Lancée en avril 2016, la dernière offre habitation revue et connectée a généré près de 990 000 nouveaux devis et 200 000 nouveaux contrats avec, au final, 11 000 contrats supplémentaires par rapport à la même période l'année précédente. « Nous sommes satisfaits car c'est un terrain très concurrentiel, celui des bancassureurs », souligne Jean-Marc Raby qui visait toutefois plus de ventes. Reste qu'avec 47 000 devis effectués sur Internet pour ce produit, les douze premières semaines de 2017 contre 27 000 demandes en ligne de tarifs envoyées à la même période de 2016, l'attrait est chiffrable, en partie due à la refonte du parcours client en ligne. A ce jour, le nombre de souscriptions 100% digitale s'élève à 8% et 60% des internautes arrivent à aller au bout du processus. « Sur l'automobile, nous enregistrons 15 fois plus de devis... », ajoute Olivier Arlès, Directeur général délégué en charge du pilotage économique et financier au sein du groupe Macif qui a impulsé la révision de la tarification nationale automobile et MRH en mutualisant les tarifs des 5 entités régionales du groupe fin 2016.

Jouer un rôle en matière de protection sociale complémentaire

Côté santé/prévoyance, le pôle, qui apporte 15 % du chiffre d’affaires total du groupe, contribue à hauteur de 38 M€ au résultat net. Si l'on retire l'intégration d'Apivia Mutuelle  - entité née de la fusion de Smip et Smam Mutuelle l'an dernier - la croissance de CA de l'activité est de 2,5% et non pas de 23%. « C'est pas mal dans le contexte qu'a connu la santé en 2016, notamment grâce à une croissance sensible sur le petit collectif et les contrats ACS », précise Olivier Arlès.
Les cotisations se répartissent entre 693 M€ en santé des particuliers, 119 M€ en prévoyance des particuliers, et 169 M€ au titre des contrats d’entreprise. La bascule du stock de contrats individuels vers les contrats collectifs (effet de la généralisation de la complémentaire santé) s’avère progressive.
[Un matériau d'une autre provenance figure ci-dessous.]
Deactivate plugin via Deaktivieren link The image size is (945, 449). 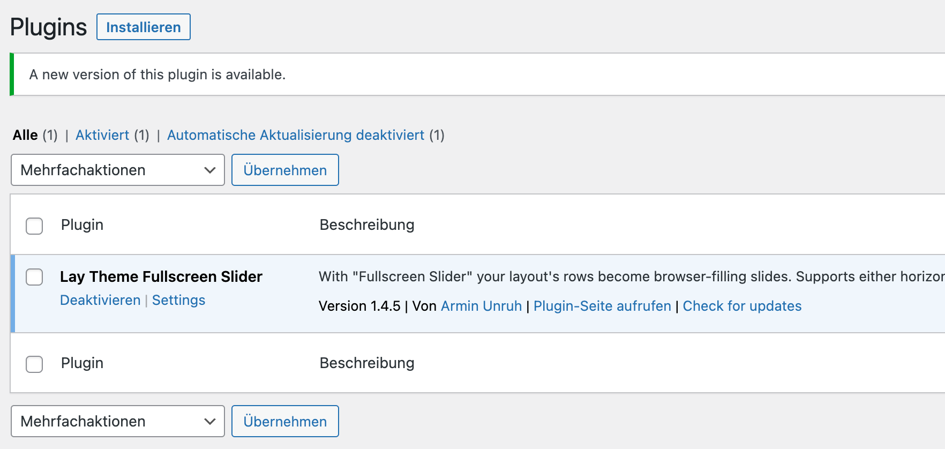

À fin 2016, Macif compte environ 1 355 000 personnes protégées en santé et près de 665 000 assurées. Quid de l'Union Mutualiste de Groupe (UMG) composée de 5 mutuelles qui doit donner corps au pôle ? « Elle démarrera au 1er janvier 2018 et nous espérons qu'elle constituera un accélérateur pour nos activités santé-prévoyance. Après une année de pause en termes d'alliances, la mise en place de l'UMG au sein du groupe Macif vise aussi à proposer un modèle ouvert à d'autres partenaires intéressés pour rejoindre notre modèle de coopération », confie Alain Montarant.

Finance/Épargne

Enfin, le pôle finance/épargne, avec un encaissement de 2 196 millions d’euros, qui représente 35 % du chiffre d’affaires total, participe au résultat net à hauteur de 38 M€. En assurance vie, la collecte nette 2016 baisse à 430 M€, reflétant d’une part la croissance des prestations (+9 %) et, de l’autre, la tendance à la baisse des encaissements observée sur l’ensemble du marché français. Le nombre de souscripteurs est en hausse de 1,1 % et la collecte sur les supports en unités de compte, bien qu’encore modeste, évolue favorablement grâce notamment au lancement du nouveau contrat d’épargne assurance-vie multisupport Multi Vie qui doit renouveler l'offre Mutavie. « On enregistre 85% de nouvelles souscriptions en 2016 sur le multisupport contre 25% en 2015 », confie Jean-Marc Raby qui veut développer les soucriptions avec 20% de parts en UC. L’épargne gérée progresse de 4,2 % pour atteindre 21,6 milliards d’euros. Sur l’activité bancaire, la dynamique commerciale s’est poursuivie en 2016 avec plus de 26 000 nouvelles ouvertures de comptes à vue, portant le stock à près de 102 000 comptes bancaires. Le nombre de livrets et comptes d’épargne s’établit à 48 000, en augmentation de +26 %. En matière de crédits, la production 2016 s’élève à 53 500 crédits pour un montant de fonds mis à disposition qui augmente de 6,1 % pour atteindre près de 500 M€.

Cap sur l'innovation

L’année 2017 s’inscrit donc dans la poursuite de ces résultats avec l’innovation comme chantier stratégique déployé en priorité sur ce nouvel exercice. A preuve, le lancement récent d'un fonds dédié. Quant à la politique de centralisation et la réorganisation en 5 territoires du groupe, il reste aux systèmes d'information à suivre. Le premier trimestre 2017 serait, selon les dirigeants, satisfaisant avec des résultats encourageants et « une vraie dynamique qui s'enclenche et un premier effet des changements ».